When she heard about yesterday’s rally supporting six students in Jena, La., “I said ‘I’m going,’ and I immediately started looking for rides. But there weren’t any available at the time,” she said.
Ms. Louis did one better. “I woke up one morning and told my husband he had to get up to take me downtown to get permits” for a protest rally, said the retired Army staff sergeant whose idea was yesterday’s companion “A Call to Action” rally on Capitol Hill.
“I didn’t know where to start. I thought we would march from the Lincoln Memorial to the Capitol and chant something simple like ‘What do we want? Justice. When do we want it? Now,” Ms. Louis said.
Such naivete, she admits, has long since dissipated. “It’s been a whirlwind ever since,” she said. When we talked Wednesday, the passionate woman repeatedly stressed the need for people to step out of complacency.
“My main message…will be that you can make a difference,” she said. “Change begins within. It’s time to take a stand. Imagine where [the Jena 6] would be today if you hadn’t taken a stand?” she said. Indeed, all eyes were on the tiny town of Jena, La., yesterday as thousands descended to protest the charges against six black teenagers involved in a schoolyard scuffle that has awoken the sleeping giant of civil rights activism.
At the heart of the Jena 6 case are the intractable trials of inequality and imbalance in the American criminal justice system. The case also sheds light on access to quality legal representations, double standards and excessive prosecutorial power, particularly in small rural areas.
No doubt the Jena 6 case, which is not an isolated incident, raises uncomfortable questions again about the state of race relations in the U.S.
“People across the country, black and white, conservative and liberal, should stand together against inequity and racism,” Ms. Louis said. “This rally is not about black and white, but about what is wrong and what is right. It’s time history stops repeating itself.” Ms. Louis, a 44-year-old federal employee, first heard of the Jena 6 case on the syndicated urban radio show hosted by Michael Baisden. “I couldn’t believe it; I was in shock,” she said. After hearing an interview with the mother of one of the defendants, she cried.

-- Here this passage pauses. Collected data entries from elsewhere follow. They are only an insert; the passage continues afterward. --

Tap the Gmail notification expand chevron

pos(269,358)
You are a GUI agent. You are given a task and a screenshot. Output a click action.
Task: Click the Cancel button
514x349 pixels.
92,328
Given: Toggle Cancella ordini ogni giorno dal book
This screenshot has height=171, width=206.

“All they wanted to do was sit under a tree and have a peaceful protest. I served in the military for 20 years, and I feel strongly that we have a right to freedom of speech. It’s a protected right,” she said.

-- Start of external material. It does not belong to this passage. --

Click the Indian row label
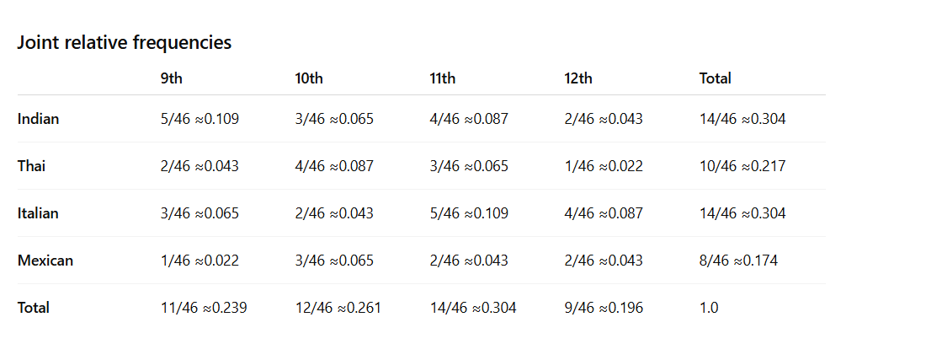 [x=39, y=119]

Ms. Louis’ sadness turned to anger, and then she got busy. She assumed that others along the East Coast wanted to demonstrate their support but also could not make the trip to Jena.

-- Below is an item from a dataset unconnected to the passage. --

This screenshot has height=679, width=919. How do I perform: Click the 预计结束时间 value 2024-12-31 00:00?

She was right. More than 1,000 people attended the barely publicized six-hour protest in Upper Senate Park on the Capitol grounds yesterday.
Ms. Louis pursued her neophyte project by going online and searching “how to stage a rally in Washington,” which led her to the National Park Service.
Surprisingly, it was harder to get help from longstanding civil rights organizations, she said. One “well-established” group, which she would not name, even told Ms. Louis that she would never pull off her grassroots rally in time, especially on a weekday. They did not offer any assistance until it became clear that the Jena 6 cause was picking up steam.
“Had I listened to them, we wouldn’t be doing this,” she said. “There was a feeling in the belly to get this done. I thought it would be impossible, but I tried.”
While the rally did not include the usual lineup of civil rights activists and politicians nor support from some of the larger black churches, it did include officials from the D.C. Chapter of the National Association for the Advancement of Colored People and got a push from a mention on Mr. Baisden’s Web site.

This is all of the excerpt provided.